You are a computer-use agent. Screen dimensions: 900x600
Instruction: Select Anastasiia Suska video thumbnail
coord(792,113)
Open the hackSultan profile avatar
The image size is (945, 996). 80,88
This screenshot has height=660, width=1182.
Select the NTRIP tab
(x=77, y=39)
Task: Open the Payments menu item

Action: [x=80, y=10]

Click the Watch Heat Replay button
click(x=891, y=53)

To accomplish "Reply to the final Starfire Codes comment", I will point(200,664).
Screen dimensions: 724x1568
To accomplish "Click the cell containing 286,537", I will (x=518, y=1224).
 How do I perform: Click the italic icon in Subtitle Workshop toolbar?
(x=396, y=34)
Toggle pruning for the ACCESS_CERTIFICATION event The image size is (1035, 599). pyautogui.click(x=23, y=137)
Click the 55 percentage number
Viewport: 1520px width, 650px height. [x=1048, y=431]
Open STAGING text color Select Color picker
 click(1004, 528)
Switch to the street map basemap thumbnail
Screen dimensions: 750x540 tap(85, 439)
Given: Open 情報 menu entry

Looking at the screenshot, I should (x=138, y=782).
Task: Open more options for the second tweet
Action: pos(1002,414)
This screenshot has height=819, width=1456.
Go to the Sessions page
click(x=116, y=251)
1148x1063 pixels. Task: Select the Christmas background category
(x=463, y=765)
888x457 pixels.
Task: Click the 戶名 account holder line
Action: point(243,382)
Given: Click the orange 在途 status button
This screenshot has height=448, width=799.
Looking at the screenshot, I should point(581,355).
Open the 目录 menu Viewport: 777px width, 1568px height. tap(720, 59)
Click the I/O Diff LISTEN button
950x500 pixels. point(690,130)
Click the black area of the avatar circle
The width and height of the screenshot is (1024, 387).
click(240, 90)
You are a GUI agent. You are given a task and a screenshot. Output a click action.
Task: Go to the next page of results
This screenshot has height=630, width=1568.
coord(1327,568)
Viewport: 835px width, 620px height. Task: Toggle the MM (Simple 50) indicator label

### How to complete this task
Once the line with "Screen dimensions: 724x1568" is found in the records above, print exactly that line and every line after it through the line with "Given: Click the orange 在途 status button".

### Task result
Screen dimensions: 724x1568
To accomplish "Click the cell containing 286,537", I will (x=518, y=1224).
 How do I perform: Click the italic icon in Subtitle Workshop toolbar?
(x=396, y=34)
Toggle pruning for the ACCESS_CERTIFICATION event The image size is (1035, 599). pyautogui.click(x=23, y=137)
Click the 55 percentage number
Viewport: 1520px width, 650px height. [x=1048, y=431]
Open STAGING text color Select Color picker
 click(1004, 528)
Switch to the street map basemap thumbnail
Screen dimensions: 750x540 tap(85, 439)
Given: Open 情報 menu entry

Looking at the screenshot, I should (x=138, y=782).
Task: Open more options for the second tweet
Action: pos(1002,414)
This screenshot has height=819, width=1456.
Go to the Sessions page
click(x=116, y=251)
1148x1063 pixels. Task: Select the Christmas background category
(x=463, y=765)
888x457 pixels.
Task: Click the 戶名 account holder line
Action: point(243,382)
Given: Click the orange 在途 status button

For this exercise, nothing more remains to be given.